Here's a very modest game project
that's been sitting around a while, but I haven't finished it until tonight.
I coded this up in Python after reading about the minimax algorithm
in Russell and Norvig's Artificial Intelligence: A Modern Approach
. (I ignored the available Python code on their web site to challenge my programming skills.) I expected Tic-Tac-Toe to be straightforward, but the code grew a lot larger than I expected (especially for Python). The other surprising result was that standard minimax seemed to be too conservative for Tic-Tac-Toe -- the algorithm would evaluate paths with eventual wins with the same weight as quick or immediate wins. I had to tweak the algorithm slightly to compensate for this.

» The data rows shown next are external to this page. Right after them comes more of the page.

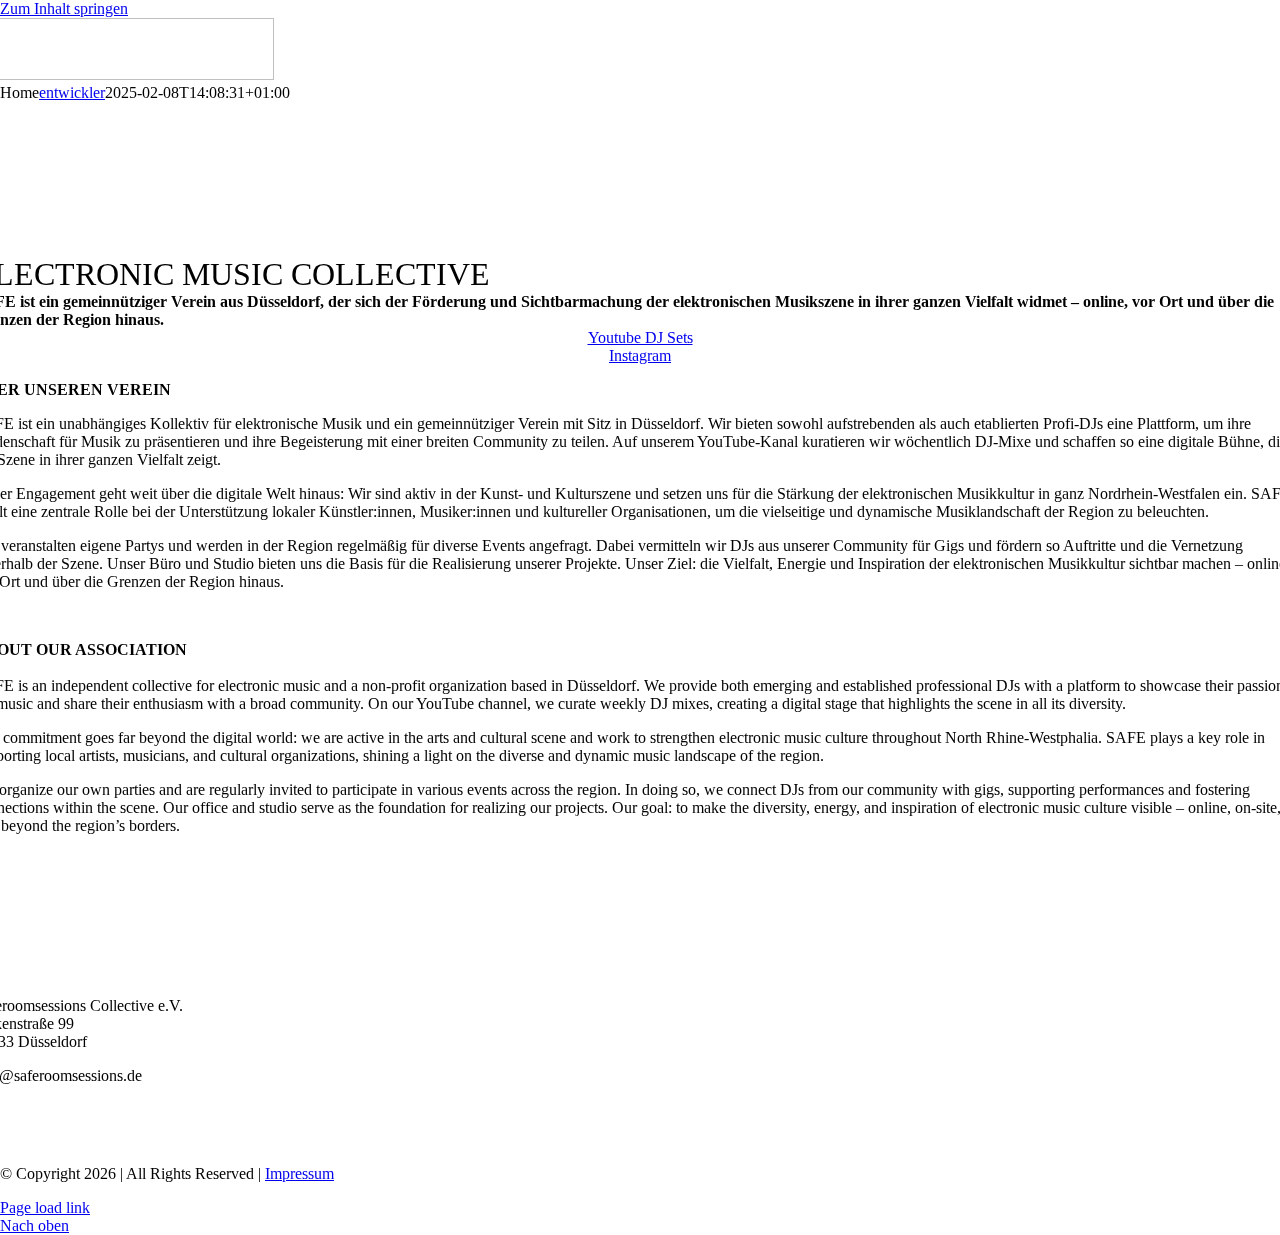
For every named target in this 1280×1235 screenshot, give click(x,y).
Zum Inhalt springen (64, 8)
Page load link (45, 1207)
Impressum (299, 1173)
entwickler (72, 92)
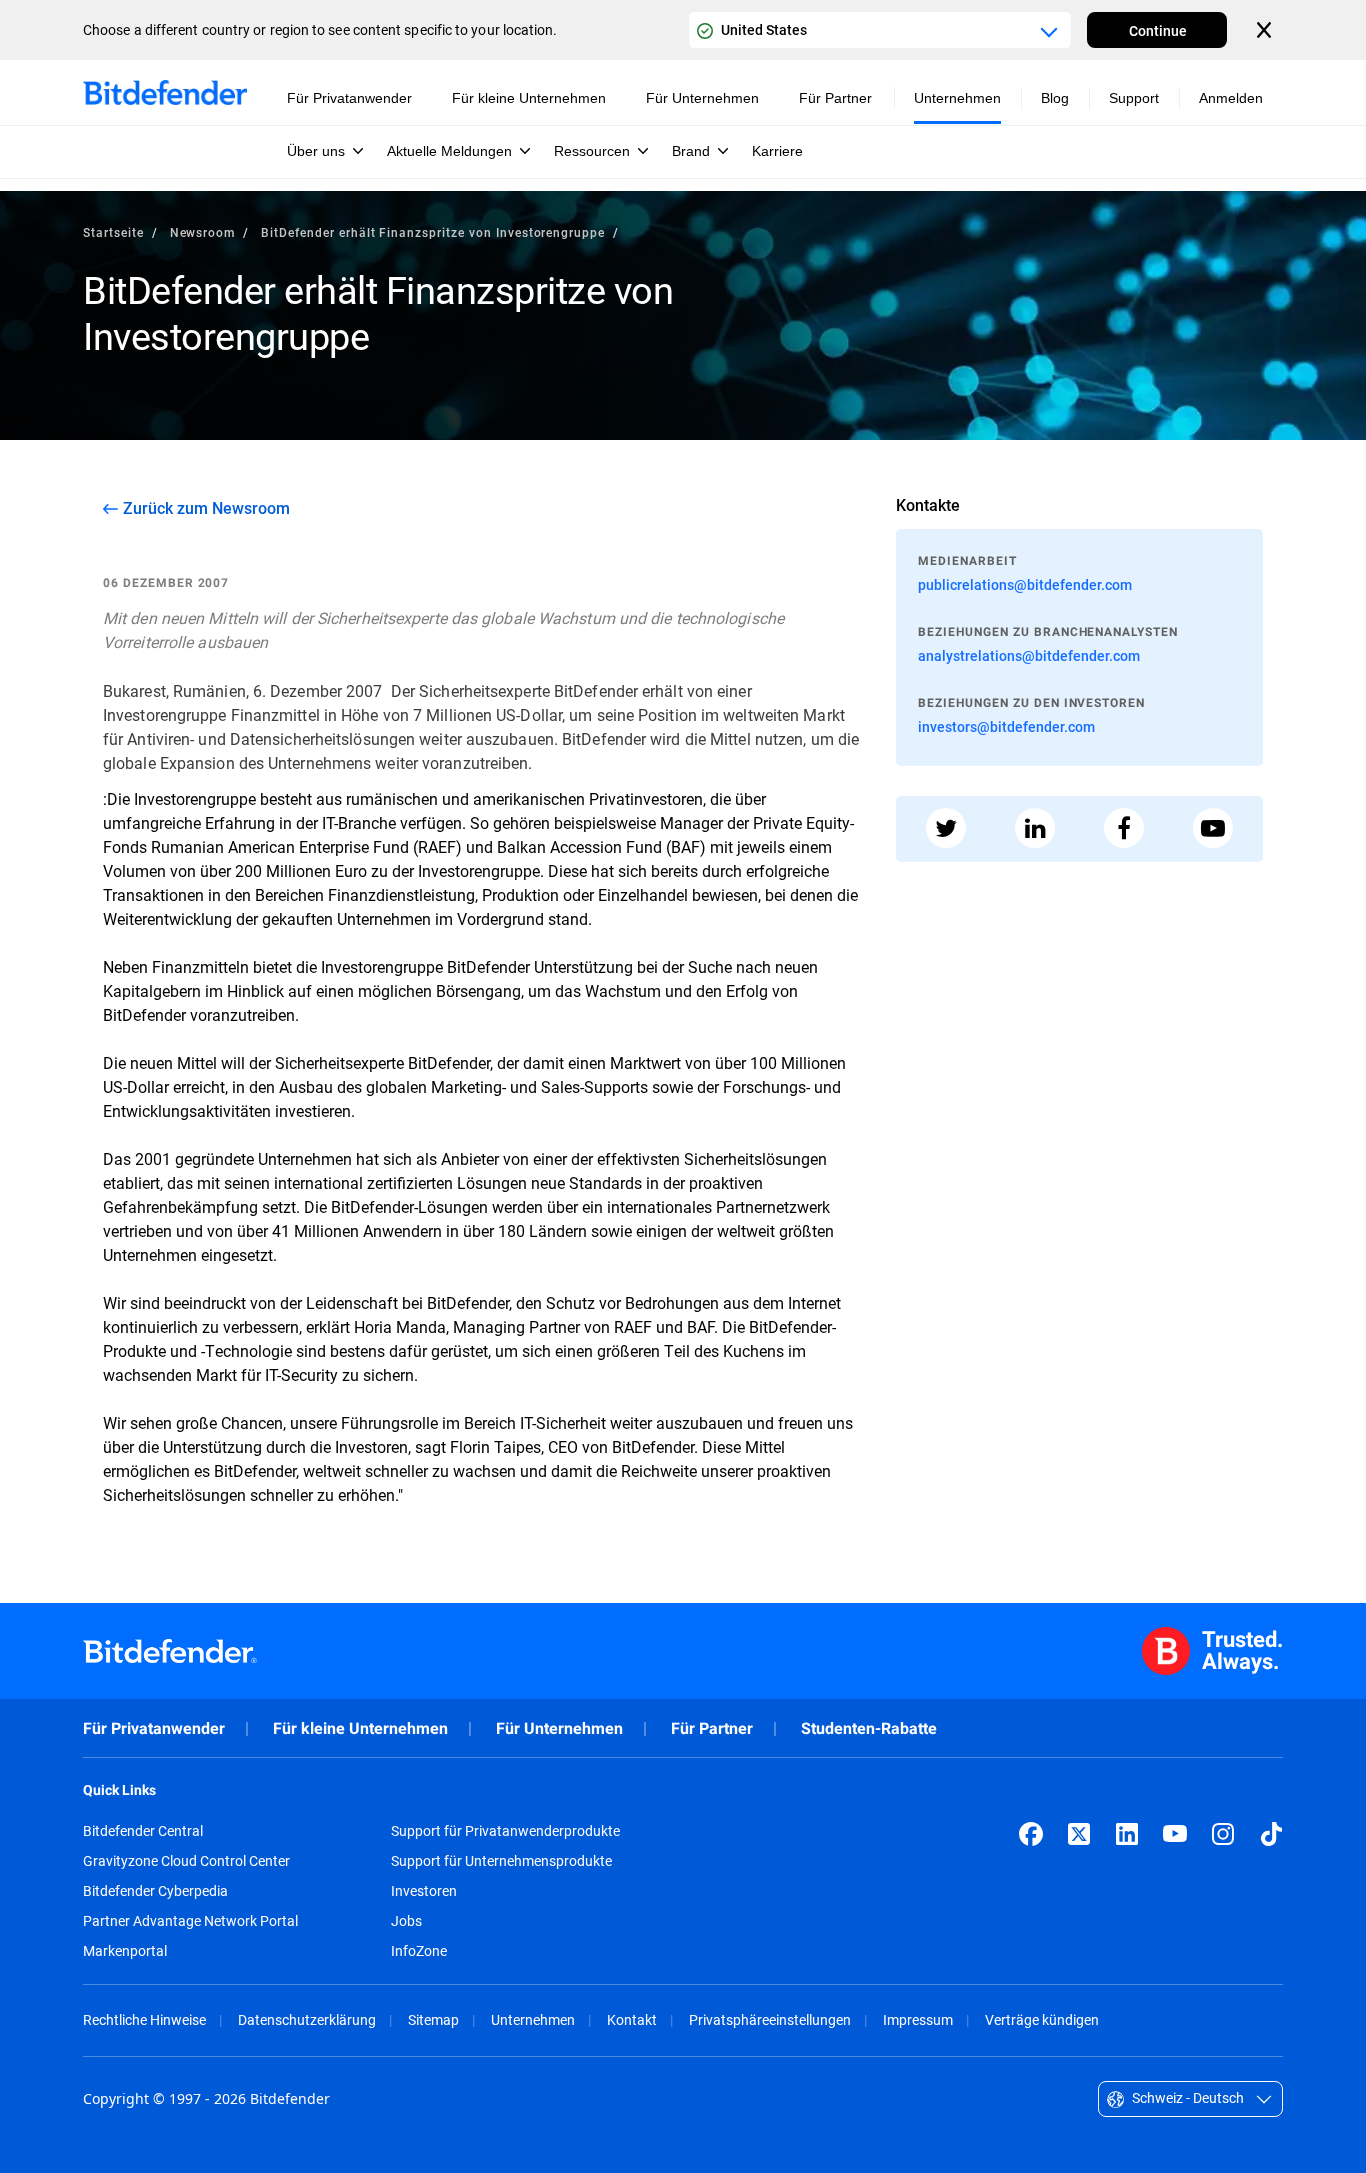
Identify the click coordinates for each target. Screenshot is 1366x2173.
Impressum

Now it seems to play aggressively, as it should. Of course, tic-tac-toe isn't a big test for minimax. (Or for a human for that matter!) However, maybe now I can adapt this code and resuscitate my long-abandoned Checkers project
. I'm not making any promises though.Update:
I checked, and the Python code from the AIMA website (games.py) is definitely still in a rough state. I had to modify their version of Tic-Tac-Toe to even get it working, and it has the exact same problems with the standard minimax algorithm that I mentioned above. Why isn't this limitation of minimax mentioned in the book? Beats me.